CNI-H0294, a nuclear importation inhibitor of the human immunodeficiency virus type 1 genome, abrogates virus replication in infected activated peripheral blood mononuclear cells

Abstract

Active nuclear importation of the human immunodeficiency virus (HIV) type 1 (HIV-1) preintegration complex (PIC) is required for the productive infection of nondividing cells, but it is believed to be dispensable for the infection of proliferating cells, such as activated T lymphocytes. To investigate this question, we exploited the properties of the small arylene bis (methyl ketone) compound CNI-H0294. We have previously shown that this compound associated with the HIV-1 matrix protein nuclear localization sequence and blocked binding of the HIV-1 PIC to yeast karyopherin alpha. CNI-H0294 abrogated nuclear importation of the HIV-1 genome in macrophages and effectively inhibited infection of nondividing cells. In this study we demonstrate that CNI-H0294 inhibits binding of the HIV-1 PIC to human karyopherin alpha and reduces nuclear importation of the viral genome in primary peripheral blood mononuclear cells (PBMCs). We also demonstrate that CNI-H0294 inhibits acute infection of PBMC cultures in vitro with a primary isolate of HIV-1 and reduces virus replication and virus load in cultures of endogenously infected PBMCs from seropositive individuals. Thus, as for infection of nondividing, terminally differentiated macrophages, HIV-1 uses active nuclear importation of the virus genome to infect activated CD4+ T cells. These results support nuclear importation as a novel target and CNI-H0294 and its derivatives as novel compounds for therapeutic intervention in HIV infection and AIDS.

FIG. 1

Binding of the HIV-1 preintegration complex to human karyopherin α. Jurkat cells were infected with HIV-1_LAI (200 ng of p24/10⁶ cells). After a 20-h infection period the cells were solubilized and the cell lysates were preincubated with increasing concentrations of CNI-H0294, as indicated, prior to the addition of gst-hSRP1α. The PIC-gst-hSRP1α complexes were sedimented with glutathione-coated beads. The levels of HIV-1 DNA in the sedimented fractions were evaluated by PCR.

FIG. 2

CNI-H0294 inhibits 2-LTR circle formation in infected cells. Anti-CD3 MAb-activated PBMC cultures (a) or Jurkat cell cultures (b) were preincubated with CNI-H0294 and were infected with either HIV-1_M1 (20 ng of p24/10⁶ cells) for 40 h (a) or HIV-1_LAI (50 ng of p24/10⁶ cells) for 20 h (b) in the presence of the compound.
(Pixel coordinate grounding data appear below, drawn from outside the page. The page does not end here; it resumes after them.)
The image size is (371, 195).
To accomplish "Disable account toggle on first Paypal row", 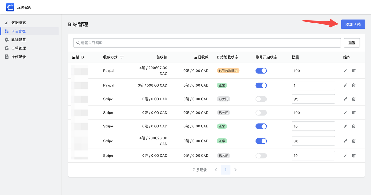I will (x=261, y=71).
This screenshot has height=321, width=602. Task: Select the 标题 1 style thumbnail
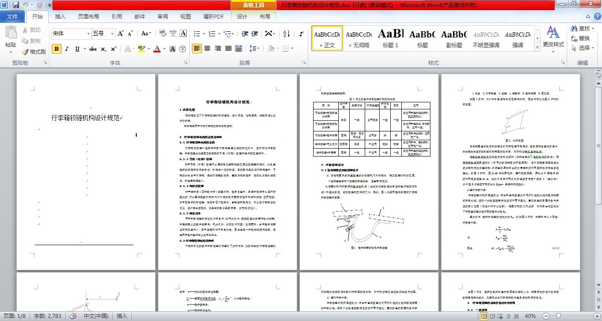[390, 38]
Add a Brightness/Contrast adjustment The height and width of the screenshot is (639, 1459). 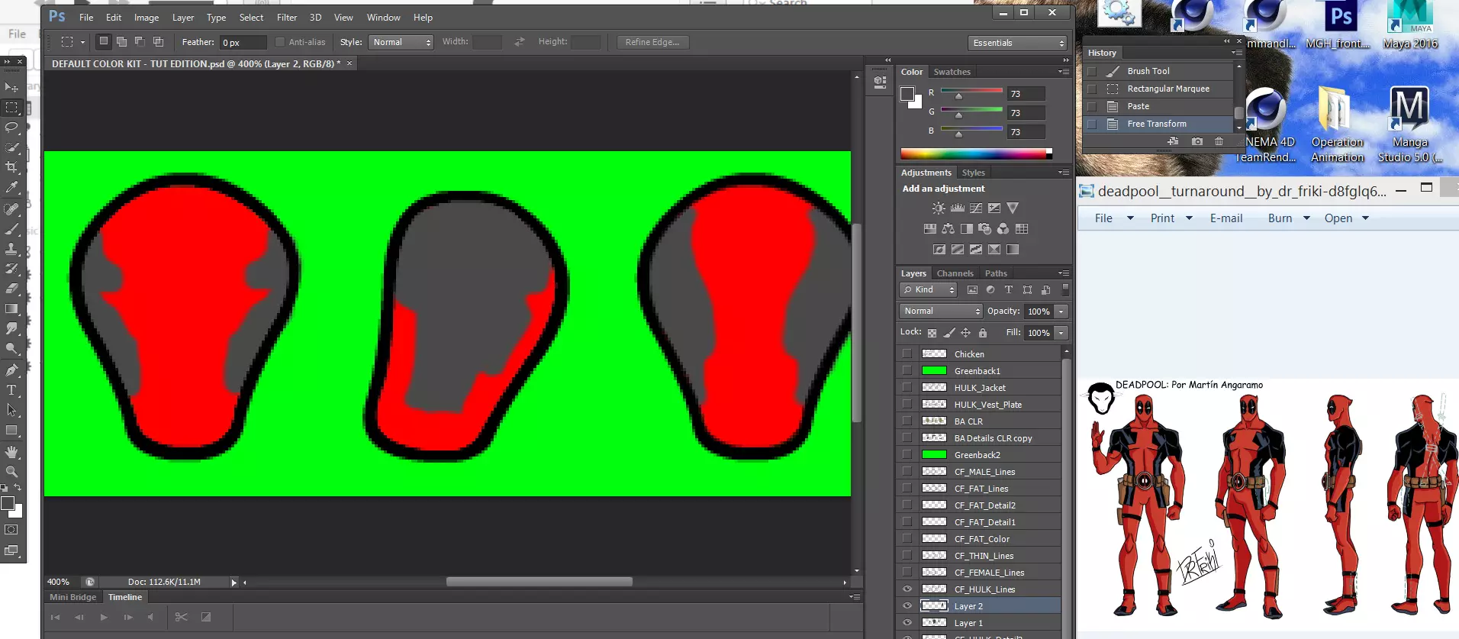[939, 208]
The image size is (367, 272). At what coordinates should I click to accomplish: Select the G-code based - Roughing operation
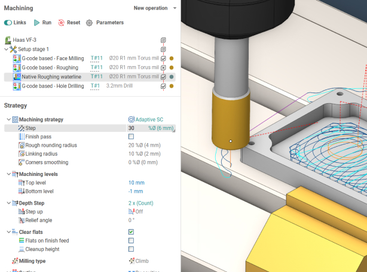click(x=50, y=67)
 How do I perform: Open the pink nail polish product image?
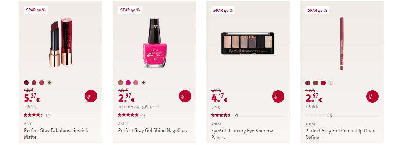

The presence of 2-LTR circle forms of the HIV-1 DNA was a measure of nuclear translocation, while PCR analysis of gag sequences was used as a measure of the overall HIV-1 DNA content, reflecting viral entry into the cells and reverse transcription.

FIG. 3

CNI-H0294 inhibits de novo infection of activated PBMCs. PBMCs from a seronegative individual were activated with an anti-CD3 MAb in the presence of increasing concentrations of CNI-H0294, as indicated, and were then infected with HIV-1_M1 (20 ng of p24/10⁶ cells). (a) Virus production was evaluated on day 6 after activation by a p24-specific enzyme-linked immunosorbent assay; the virus DNA content in pooled cell lysates was evaluated by PCR (inset autoradiograph). (b) Cell proliferation was evaluated on day 4 after activation by measuring the level of incorporation of [³H]thymidine.

FIG. 4

CNI-H0294 limits virus replication in cultures of activated PBMCs from seropositive individuals. PBMCs collected from two seropositive individuals (PBMC culture Z78 [a and b]; PBMC culture Z44 [c and d]) were activated with anti-CD3 MAb in the presence of increasing concentrations of CNI-H0294 (as indicated). (a and c) Virus production was evaluated on day 6 after activation as described in the legend to Fig. 3. Viral DNA content (a, inset autoradiograph) in pooled cell lysates was evaluated by PCR. (b and d) Cell proliferation was evaluated on day 4 after activation.